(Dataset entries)
_ _ _ _ _
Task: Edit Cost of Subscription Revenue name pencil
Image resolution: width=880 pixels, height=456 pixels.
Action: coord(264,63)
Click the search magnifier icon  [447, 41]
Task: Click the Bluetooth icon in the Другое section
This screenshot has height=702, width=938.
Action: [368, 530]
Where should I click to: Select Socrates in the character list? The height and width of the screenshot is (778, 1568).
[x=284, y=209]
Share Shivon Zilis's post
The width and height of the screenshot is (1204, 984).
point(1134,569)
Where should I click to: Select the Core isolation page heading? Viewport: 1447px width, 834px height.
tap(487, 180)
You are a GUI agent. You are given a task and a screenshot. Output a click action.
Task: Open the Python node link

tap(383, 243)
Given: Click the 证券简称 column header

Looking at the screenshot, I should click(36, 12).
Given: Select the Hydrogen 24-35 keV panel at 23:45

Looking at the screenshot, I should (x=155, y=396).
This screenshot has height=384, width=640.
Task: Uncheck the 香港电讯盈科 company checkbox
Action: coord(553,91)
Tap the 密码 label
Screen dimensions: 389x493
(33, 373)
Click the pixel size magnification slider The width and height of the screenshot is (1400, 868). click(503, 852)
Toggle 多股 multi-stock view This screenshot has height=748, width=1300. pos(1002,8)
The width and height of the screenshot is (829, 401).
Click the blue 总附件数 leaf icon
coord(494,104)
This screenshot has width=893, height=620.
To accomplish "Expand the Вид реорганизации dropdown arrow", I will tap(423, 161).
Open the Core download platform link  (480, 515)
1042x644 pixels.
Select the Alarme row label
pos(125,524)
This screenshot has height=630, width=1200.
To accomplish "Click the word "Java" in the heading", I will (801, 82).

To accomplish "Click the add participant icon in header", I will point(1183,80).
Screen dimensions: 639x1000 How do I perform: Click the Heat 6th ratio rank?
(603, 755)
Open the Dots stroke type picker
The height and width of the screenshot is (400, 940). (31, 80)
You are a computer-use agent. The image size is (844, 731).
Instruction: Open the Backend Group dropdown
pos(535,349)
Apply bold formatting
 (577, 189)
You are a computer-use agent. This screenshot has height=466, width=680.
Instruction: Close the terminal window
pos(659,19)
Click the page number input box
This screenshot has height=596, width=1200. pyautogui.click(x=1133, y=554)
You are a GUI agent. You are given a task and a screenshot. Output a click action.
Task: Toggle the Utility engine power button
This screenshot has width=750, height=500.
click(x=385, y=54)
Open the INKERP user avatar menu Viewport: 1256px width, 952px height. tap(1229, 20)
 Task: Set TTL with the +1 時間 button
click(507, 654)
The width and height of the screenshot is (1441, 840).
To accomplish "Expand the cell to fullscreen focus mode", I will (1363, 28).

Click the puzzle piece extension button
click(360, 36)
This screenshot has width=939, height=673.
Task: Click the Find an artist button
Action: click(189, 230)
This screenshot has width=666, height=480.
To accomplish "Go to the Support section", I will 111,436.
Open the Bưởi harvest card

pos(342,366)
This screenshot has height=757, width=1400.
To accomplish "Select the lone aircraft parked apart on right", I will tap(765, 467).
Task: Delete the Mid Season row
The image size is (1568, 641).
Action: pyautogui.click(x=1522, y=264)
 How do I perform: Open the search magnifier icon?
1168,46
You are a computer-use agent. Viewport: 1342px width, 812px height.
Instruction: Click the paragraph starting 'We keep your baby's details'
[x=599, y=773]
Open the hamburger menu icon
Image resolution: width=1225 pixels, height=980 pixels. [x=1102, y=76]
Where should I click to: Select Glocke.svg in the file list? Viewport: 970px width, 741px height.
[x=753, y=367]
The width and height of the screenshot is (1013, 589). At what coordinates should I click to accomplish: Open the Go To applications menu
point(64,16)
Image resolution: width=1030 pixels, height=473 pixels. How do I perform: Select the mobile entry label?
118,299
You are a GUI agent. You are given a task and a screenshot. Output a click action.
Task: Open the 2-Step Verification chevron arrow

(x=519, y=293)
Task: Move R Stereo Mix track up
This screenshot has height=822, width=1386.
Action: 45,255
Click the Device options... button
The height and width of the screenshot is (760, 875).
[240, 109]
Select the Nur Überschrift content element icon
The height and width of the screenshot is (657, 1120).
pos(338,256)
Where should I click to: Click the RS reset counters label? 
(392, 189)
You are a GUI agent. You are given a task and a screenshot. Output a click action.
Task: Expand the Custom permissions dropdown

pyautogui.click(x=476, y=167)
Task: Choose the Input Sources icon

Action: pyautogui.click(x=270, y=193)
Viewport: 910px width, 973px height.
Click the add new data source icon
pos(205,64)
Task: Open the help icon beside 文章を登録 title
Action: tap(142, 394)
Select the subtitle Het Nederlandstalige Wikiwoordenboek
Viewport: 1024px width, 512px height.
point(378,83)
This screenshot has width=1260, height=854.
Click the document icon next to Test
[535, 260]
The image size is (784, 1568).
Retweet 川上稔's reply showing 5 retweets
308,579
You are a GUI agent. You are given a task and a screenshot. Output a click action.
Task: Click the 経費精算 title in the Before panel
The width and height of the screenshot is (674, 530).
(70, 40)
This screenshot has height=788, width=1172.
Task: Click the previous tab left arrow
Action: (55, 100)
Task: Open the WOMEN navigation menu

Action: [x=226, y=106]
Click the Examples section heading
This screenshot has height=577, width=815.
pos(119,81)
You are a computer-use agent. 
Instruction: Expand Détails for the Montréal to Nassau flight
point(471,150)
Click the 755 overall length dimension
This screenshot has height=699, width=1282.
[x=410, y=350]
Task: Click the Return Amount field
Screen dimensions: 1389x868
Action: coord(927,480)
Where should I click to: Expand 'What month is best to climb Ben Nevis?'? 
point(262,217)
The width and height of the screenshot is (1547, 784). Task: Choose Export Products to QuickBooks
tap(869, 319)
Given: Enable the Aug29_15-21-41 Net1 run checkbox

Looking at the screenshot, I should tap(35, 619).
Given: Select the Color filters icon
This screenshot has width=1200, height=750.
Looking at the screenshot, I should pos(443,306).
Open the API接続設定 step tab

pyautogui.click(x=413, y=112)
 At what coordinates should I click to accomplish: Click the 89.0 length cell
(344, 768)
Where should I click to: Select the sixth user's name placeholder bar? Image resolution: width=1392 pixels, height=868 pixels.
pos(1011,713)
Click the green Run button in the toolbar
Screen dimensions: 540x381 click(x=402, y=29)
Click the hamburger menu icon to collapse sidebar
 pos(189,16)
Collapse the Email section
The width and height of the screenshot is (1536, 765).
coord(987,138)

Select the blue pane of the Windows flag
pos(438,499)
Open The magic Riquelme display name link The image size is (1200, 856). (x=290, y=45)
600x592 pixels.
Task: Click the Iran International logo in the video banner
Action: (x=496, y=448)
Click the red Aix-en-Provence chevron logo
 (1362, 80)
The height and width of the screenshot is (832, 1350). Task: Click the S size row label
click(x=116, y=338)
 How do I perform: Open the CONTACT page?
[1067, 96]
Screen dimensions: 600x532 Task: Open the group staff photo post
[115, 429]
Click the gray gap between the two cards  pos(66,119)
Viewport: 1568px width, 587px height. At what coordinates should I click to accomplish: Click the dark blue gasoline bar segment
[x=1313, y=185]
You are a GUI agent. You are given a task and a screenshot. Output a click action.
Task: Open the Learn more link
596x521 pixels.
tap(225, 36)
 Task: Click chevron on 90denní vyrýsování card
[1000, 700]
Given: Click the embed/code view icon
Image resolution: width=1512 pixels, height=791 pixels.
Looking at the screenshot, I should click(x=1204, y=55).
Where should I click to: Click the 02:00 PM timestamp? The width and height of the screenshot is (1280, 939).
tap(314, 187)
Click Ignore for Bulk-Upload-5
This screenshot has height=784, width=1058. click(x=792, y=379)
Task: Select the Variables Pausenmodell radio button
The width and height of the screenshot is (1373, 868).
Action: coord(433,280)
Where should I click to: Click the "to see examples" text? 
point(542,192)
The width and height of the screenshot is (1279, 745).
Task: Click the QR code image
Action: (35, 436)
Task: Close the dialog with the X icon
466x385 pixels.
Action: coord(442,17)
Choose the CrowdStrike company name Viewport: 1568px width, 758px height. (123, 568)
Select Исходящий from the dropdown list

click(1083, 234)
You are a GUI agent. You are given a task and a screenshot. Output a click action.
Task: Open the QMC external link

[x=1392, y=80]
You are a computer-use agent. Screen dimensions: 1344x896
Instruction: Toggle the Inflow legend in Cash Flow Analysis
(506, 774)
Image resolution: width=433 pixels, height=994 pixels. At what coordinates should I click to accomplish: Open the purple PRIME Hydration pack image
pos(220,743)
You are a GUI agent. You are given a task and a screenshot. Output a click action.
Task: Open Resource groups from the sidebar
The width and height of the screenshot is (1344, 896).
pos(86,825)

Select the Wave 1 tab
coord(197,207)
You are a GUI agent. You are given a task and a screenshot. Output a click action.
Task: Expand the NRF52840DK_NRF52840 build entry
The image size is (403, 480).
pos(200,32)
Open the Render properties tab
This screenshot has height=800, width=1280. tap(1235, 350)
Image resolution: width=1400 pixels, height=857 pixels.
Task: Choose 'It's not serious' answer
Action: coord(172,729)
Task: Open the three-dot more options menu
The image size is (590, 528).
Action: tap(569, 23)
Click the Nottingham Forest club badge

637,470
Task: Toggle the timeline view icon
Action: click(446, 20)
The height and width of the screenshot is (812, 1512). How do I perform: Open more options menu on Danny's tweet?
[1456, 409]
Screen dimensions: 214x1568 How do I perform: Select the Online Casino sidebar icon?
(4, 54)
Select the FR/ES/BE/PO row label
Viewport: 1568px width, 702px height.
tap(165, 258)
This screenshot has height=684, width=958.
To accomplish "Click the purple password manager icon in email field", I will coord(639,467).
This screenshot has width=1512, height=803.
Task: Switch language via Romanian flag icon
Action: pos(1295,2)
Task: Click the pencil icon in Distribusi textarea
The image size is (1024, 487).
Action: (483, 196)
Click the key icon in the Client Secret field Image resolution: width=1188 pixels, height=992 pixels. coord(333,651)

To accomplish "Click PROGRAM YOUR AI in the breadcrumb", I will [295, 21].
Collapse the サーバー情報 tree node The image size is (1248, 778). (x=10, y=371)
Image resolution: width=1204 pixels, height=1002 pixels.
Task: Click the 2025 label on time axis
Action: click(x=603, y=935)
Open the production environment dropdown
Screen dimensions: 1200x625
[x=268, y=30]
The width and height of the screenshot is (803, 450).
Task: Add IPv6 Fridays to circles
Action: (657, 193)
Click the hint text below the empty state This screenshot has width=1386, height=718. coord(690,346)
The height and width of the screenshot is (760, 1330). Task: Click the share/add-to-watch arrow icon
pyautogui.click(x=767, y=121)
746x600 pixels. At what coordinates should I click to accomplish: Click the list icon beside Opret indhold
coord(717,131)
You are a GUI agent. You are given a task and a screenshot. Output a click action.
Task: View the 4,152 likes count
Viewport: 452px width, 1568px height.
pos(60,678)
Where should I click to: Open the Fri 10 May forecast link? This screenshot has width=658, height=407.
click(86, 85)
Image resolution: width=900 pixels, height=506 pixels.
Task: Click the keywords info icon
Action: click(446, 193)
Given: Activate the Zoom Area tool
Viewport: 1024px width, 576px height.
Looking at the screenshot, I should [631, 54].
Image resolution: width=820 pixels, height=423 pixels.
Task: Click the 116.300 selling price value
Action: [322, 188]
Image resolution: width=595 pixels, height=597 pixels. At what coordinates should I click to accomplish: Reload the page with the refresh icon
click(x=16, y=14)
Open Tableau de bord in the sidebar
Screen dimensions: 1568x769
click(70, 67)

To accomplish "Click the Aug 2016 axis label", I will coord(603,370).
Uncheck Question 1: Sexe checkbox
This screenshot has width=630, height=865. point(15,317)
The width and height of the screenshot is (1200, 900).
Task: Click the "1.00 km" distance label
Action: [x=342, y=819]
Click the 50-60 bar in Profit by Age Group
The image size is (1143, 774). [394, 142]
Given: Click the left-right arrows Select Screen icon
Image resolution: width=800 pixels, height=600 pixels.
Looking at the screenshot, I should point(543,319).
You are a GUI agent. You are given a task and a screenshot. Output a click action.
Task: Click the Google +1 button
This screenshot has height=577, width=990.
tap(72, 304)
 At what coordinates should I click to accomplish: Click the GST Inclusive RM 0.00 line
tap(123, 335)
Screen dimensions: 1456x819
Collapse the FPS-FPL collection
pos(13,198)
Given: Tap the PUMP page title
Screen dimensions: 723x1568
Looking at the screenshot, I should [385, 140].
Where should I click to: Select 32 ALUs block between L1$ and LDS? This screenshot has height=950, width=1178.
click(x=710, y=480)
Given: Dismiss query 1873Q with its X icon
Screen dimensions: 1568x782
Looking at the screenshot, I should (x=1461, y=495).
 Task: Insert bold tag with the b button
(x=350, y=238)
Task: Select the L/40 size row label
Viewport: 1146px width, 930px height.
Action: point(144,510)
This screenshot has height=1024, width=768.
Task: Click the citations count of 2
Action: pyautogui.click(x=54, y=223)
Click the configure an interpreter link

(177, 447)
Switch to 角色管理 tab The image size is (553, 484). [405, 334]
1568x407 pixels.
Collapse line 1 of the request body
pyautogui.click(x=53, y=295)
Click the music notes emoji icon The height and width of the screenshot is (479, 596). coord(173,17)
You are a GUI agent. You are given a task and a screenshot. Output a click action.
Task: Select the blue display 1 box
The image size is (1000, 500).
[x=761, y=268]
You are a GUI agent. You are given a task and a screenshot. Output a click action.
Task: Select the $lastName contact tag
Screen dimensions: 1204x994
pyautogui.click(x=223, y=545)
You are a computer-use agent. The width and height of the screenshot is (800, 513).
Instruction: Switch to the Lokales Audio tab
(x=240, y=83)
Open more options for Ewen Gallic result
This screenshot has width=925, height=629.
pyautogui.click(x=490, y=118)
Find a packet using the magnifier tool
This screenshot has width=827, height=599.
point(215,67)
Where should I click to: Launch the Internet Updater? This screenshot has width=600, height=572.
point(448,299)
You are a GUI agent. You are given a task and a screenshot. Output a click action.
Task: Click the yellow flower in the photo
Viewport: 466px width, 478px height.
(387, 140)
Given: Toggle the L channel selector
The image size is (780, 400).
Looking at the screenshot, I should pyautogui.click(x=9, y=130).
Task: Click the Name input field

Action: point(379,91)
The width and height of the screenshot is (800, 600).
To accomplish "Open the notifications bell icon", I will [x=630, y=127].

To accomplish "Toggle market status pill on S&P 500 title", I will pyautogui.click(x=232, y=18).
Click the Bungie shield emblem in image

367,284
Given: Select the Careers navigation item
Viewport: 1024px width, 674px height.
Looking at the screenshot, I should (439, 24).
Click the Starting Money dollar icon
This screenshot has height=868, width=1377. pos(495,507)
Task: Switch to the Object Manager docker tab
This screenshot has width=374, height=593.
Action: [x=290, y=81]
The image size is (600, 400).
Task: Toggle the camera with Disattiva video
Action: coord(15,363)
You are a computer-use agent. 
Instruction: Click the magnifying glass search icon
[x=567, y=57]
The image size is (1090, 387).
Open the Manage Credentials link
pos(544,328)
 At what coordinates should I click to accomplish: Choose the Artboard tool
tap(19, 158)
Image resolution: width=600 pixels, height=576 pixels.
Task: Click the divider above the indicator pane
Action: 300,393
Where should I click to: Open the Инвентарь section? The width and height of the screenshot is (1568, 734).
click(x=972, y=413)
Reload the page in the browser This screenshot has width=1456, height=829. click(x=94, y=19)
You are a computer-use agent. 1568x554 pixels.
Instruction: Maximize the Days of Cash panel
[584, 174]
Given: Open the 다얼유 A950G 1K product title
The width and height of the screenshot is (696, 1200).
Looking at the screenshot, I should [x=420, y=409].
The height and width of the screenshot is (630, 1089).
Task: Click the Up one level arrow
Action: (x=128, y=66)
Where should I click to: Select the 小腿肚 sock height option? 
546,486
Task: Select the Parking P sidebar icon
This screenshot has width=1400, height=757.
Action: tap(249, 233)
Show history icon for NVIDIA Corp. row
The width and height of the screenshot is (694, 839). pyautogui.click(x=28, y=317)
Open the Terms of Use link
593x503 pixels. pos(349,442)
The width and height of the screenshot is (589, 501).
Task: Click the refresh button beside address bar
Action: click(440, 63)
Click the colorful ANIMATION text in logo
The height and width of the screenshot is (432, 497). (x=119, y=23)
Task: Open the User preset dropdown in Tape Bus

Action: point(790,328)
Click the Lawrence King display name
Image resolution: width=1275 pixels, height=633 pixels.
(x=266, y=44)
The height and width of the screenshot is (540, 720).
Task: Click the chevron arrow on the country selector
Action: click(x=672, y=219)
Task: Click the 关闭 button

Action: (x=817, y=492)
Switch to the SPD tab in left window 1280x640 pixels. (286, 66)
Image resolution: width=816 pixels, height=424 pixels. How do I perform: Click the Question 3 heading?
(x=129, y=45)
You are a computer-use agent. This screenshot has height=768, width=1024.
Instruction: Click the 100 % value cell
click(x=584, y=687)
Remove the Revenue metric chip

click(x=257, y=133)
_ _ _ _ _
Exercise prompt:
Exactly the lines from the one containing "Open the Terms of Use link" to the last line of the entries above must be duplicated, with both of those lines included and nothing more.

Output of the task:
Open the Terms of Use link
593x503 pixels. pos(349,442)
The width and height of the screenshot is (589, 501).
Task: Click the refresh button beside address bar
Action: click(440, 63)
Click the colorful ANIMATION text in logo
The height and width of the screenshot is (432, 497). (x=119, y=23)
Task: Open the User preset dropdown in Tape Bus

Action: point(790,328)
Click the Lawrence King display name
Image resolution: width=1275 pixels, height=633 pixels.
(x=266, y=44)
The height and width of the screenshot is (540, 720).
Task: Click the chevron arrow on the country selector
Action: click(x=672, y=219)
Task: Click the 关闭 button

Action: (x=817, y=492)
Switch to the SPD tab in left window 1280x640 pixels. (286, 66)
Image resolution: width=816 pixels, height=424 pixels. How do I perform: Click the Question 3 heading?
(x=129, y=45)
You are a computer-use agent. This screenshot has height=768, width=1024.
Instruction: Click the 100 % value cell
click(x=584, y=687)
Remove the Revenue metric chip

click(x=257, y=133)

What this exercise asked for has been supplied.